__Instructions for the task__
Print exactly what appears from the line containing "Where should I" through the final line of the data below, pictures excluded.

(Dataset entries)
_ _ _ _ _

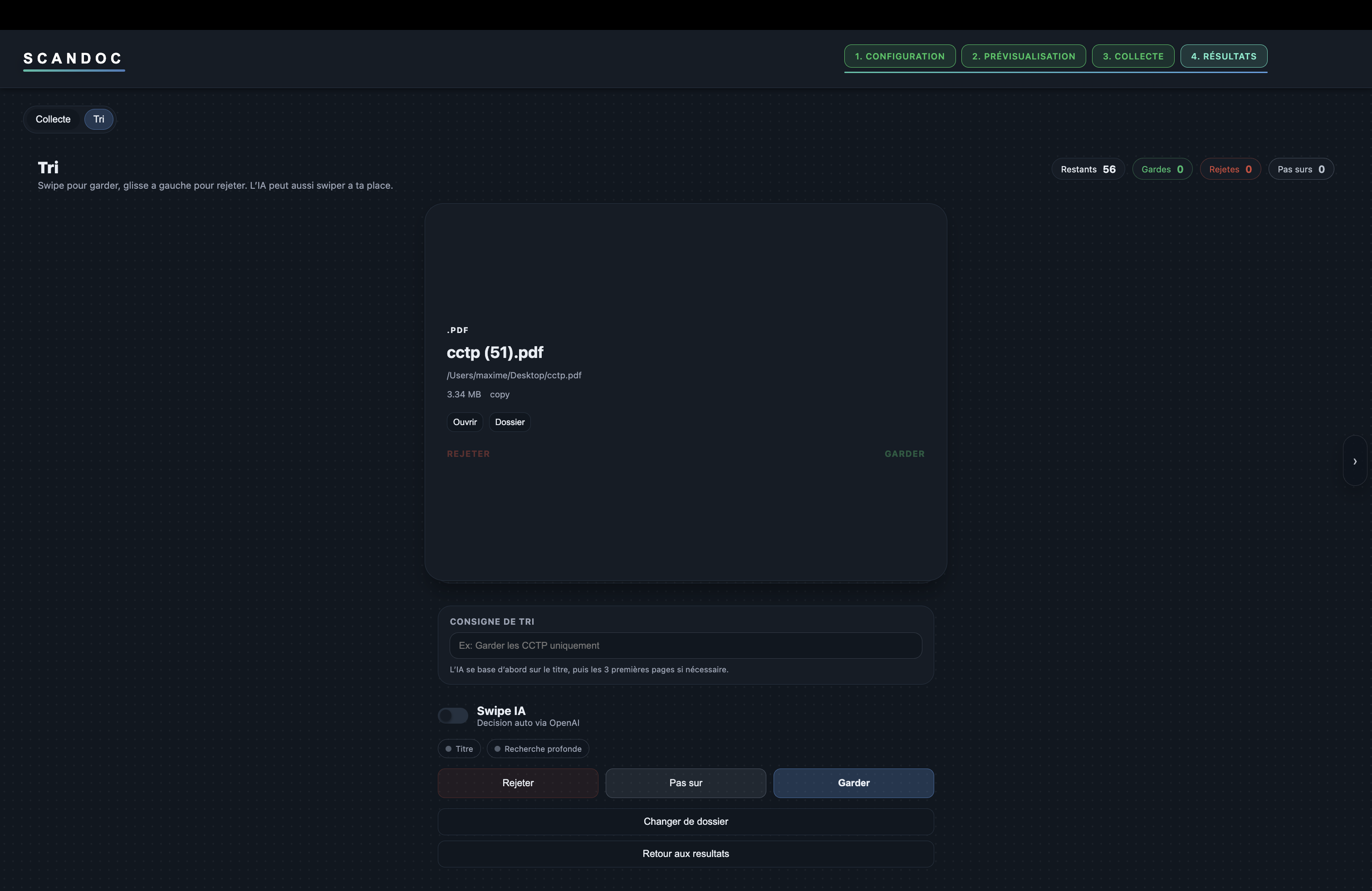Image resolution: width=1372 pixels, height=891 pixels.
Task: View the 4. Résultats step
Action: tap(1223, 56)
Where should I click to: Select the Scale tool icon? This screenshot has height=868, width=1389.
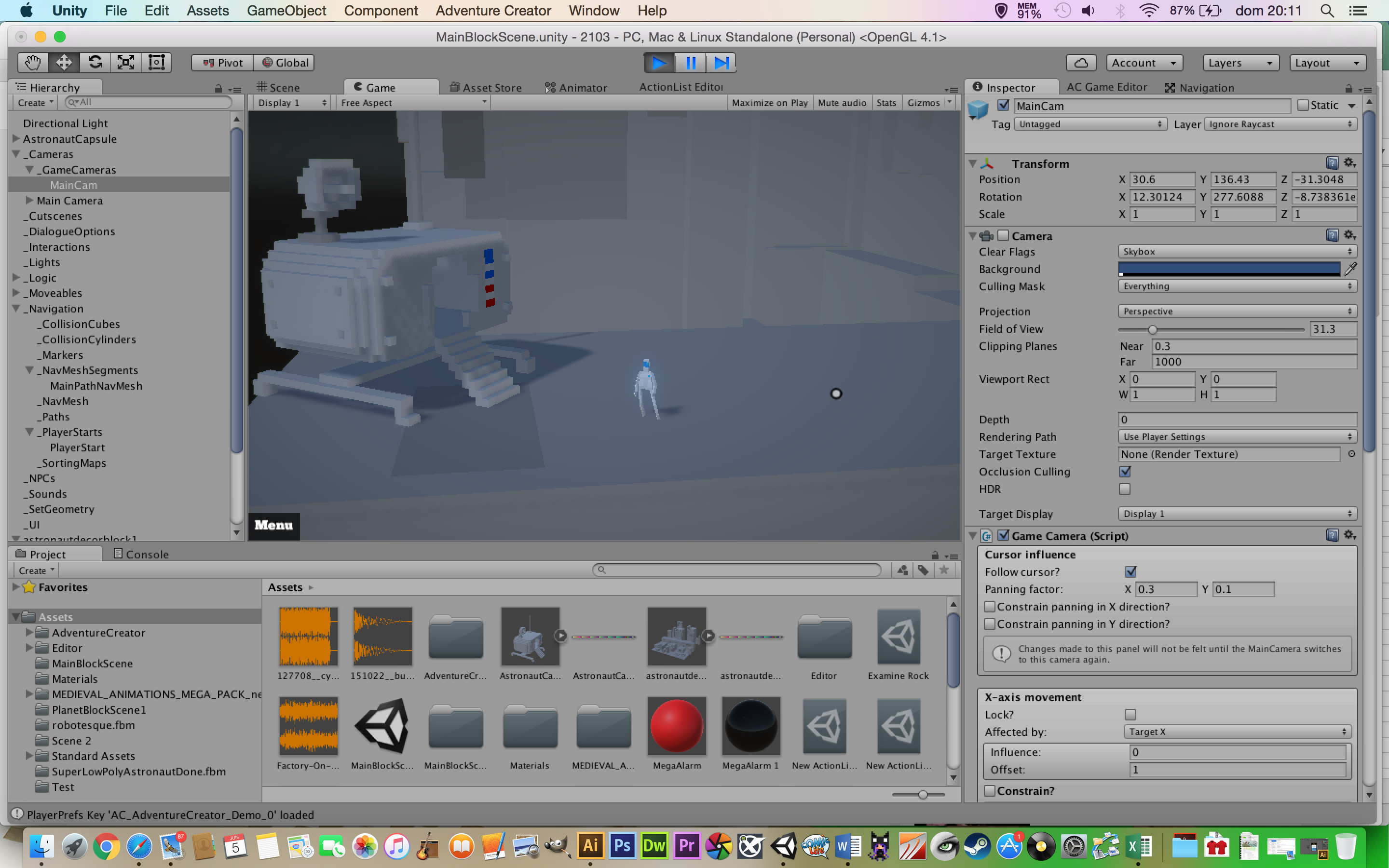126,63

_ _ _ _ _

__Expected answer__
Where should I click to: Select the Scale tool icon? This screenshot has height=868, width=1389.
126,63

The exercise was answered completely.